# Circular Motion - particle in a bowl

For the above problem i got the answer. But i got another question

I really apprecaite if any one can give an answer for this question
This is the question

A particle of mass 0.3kg moves with an angular velocity of 10rad per second in a horizontal circle 20cm inside a smooth hemispherical bowl. FInd the reaction of the bowl on the particle and the radius of the bowl.

Here i found the centripetal of acting on the object
F=0.3*10^2*20/100
F=6N

Is this the reaction?
After this i don't know how to find the radius

Doc Al
Mentor
You found the centripetal force acting on the particle. That's only one component of the reaction force.

Draw a diagram of the particle showing all the forces acting on it. Hint: What can you deduce from the fact that the bowl is smooth?

ohhh yes if it is smooth centripetal force is the only componant of the reaction force as there is no friction
But how can i find the radius of the bowl??

Doc Al
Mentor
ohhh yes if it is smooth centripetal force is the only componant of the reaction force as there is no friction
True, there is no friction, but that does not mean that the reaction force is horizontal. Hint: Consider the vertical forces acting on the particle.
But how can i find the radius of the bowl??
First find the direction of the reaction force, then use some trig.

I think the centripetal force we found should be normal to the inner surface of the bowl
as centripetal acceleration always goes through the center of the circle ,,,i got a triangle which one side is 20cm and its hypotenus is the centripetal force which is 6N
After that i got stucked..

ohh sorry its not the centripetal acceleration its the centriprtal force that goes through the center of the bowl

Doc Al
Mentor
I think the centripetal force we found should be normal to the inner surface of the bowl
as centripetal acceleration always goes through the center of the circle
But the circle is horizontal, thus the centripetal force and acceleration will be horizontal.

The force that the bowl exerts on the particle is normal to the surface of the bowl. What component of that force equals the centripetal force?
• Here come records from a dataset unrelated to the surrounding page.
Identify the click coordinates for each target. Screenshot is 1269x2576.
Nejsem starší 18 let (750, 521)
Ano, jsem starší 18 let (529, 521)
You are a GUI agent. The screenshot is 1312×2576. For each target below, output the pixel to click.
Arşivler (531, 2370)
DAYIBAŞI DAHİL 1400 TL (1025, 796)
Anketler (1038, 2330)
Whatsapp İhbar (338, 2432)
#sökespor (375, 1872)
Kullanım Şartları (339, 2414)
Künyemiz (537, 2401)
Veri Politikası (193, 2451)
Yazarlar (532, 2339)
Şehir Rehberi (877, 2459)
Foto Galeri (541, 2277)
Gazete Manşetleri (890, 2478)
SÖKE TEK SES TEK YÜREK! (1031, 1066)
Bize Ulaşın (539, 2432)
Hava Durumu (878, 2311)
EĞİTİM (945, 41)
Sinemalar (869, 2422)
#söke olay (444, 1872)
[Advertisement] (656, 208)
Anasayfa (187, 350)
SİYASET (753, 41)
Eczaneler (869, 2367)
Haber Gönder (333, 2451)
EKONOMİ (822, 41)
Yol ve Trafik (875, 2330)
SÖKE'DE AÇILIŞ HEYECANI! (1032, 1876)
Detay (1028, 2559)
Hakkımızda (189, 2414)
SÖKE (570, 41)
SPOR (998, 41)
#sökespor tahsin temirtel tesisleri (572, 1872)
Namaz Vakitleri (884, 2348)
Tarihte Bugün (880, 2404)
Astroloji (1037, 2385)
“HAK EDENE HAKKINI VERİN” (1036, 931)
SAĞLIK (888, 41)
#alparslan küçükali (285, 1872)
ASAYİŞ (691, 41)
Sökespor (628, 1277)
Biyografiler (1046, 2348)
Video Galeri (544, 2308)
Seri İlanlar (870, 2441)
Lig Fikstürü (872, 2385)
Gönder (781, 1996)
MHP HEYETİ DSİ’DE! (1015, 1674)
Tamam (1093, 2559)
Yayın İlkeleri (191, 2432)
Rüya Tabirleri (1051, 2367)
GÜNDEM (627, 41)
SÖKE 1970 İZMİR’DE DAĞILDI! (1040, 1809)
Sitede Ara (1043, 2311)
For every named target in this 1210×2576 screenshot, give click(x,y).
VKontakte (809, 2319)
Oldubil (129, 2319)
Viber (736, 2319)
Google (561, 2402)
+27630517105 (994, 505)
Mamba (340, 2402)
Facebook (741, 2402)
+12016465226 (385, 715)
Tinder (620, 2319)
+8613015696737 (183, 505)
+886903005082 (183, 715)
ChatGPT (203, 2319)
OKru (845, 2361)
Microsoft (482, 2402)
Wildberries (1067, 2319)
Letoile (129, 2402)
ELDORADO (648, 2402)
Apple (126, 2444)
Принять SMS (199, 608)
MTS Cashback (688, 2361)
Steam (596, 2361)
I think we have to resolve the normal reaction force excert by the bowl on the particle like "Rcos theta"
then it is equal to the 6N which is centripetal force
I don't know ,,,is it right??

Doc Al
Mentor
Good. Now analyze the vertical components.

i think i got now
Rcos theta= 6N as centripetal force is 6N
Rsin theta = 3N as mass of the particle is 0.3kg
therefore:
tan theta = 1/2
theta = 26 deg and 34 mintues
then
from the triangle
we know theta therefore we can find cos theta
cos theta = 0.8954